I’ve started reading Acts recently as I’m going to be doing a Bible study on this book in the fall, and I like to read it through once before to prepare myself as one of the leaders. Then, I read through it again with the group. It’s amazing how God will speak to me differently in the same passage of scripture, depending on where I am in my life. I can’t wait to see what He has to say!
In Acts 1, Jesus was quoted as saying to his apostles, “Do not leave Jerusalem, but wait for the gift my Father promised”. This was one of the verses that I read when we were considering whether or not Rob was going to re-join the Army. God clearly told us to wait until we heard from Him. And we did! I’m sure God loves initiative, but He doesn’t want us to run ahead of Him, looking back to see if He’ll catch up with us. Instead, He wants us to wait on Him. Wait for His word, His calling, His provision. He wants us to pray about every decision we make, no matter how big or small.
Verse 7 says, “It is not for you to know the times or dates the Father has set by his own authority.”.
We all want to know the plan, don’t we? I know I do. I’m a planner. I like to schedule things, research things, know what’s going to happen. If I’m on vacation I love to go with no plans at all, but for my day to day stuff, I need to have a schedule & some structure. It makes me feel comfortable. But God is great at taking me out of that comfort zone, so that I have to truly rely on Him.

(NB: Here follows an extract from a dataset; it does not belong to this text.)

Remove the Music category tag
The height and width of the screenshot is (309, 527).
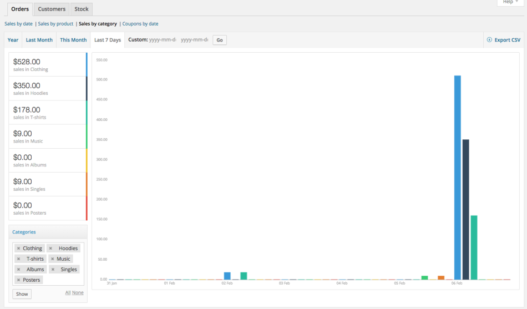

Right now, there are a couple major areas in my life that I’ve had to turn over to the Lord because there is nothing I can do about them. One, is the Army. I know we are moving in the Spring, but I have no idea where to. It could literally be anywhere in the world that there is an Army post. I can’t even begin to guess, or start looking up local attractions, housing, etc. It doesn’t even matter what we want because, although the Army will ask our top 3 choices…the truth is, they will send Hubby where they need him. The other is our foster baby. I would love to know his outcome. Will he be returned to his mom? Go to someone else? Or will we end up adopting him? Again, there isn’t a thing in the world I can do about this situation. It’s completely out of my hands, and it relies on so many different things, that it’s like a huge puzzle with a few missing pieces. So, I wait.
I could choose to let the unknown drive me crazy. I could worry, and be anxious, and think about all the “what-ifs”. But God tells me in His word not to be anxious or worry, but to trust in Him. So, as hard as it was at first, I am letting it go, and just letting God be in control.
Do not be anxious about anything, but in everything, by prayer and petition, with thanksgiving, present your requests to God. (Phil 4:6)
At first, that feels scary, but then when you truly surrender there is a peace that comes with that. God will give you a comfort & a peace that can only come from Him. Letting go was outside of my comfort zone, but it’s right inside His.
And the peace of God, which transcends all understanding, will guard your hearts and your minds in Christ Jesus. (Phil 4:7)
So, I am letting God drive. I’ll just go along for the ride, and enjoy the view along the way. I’ll rest, knowing that He is behind the wheel, and I’ll look forward to seeing where He takes me!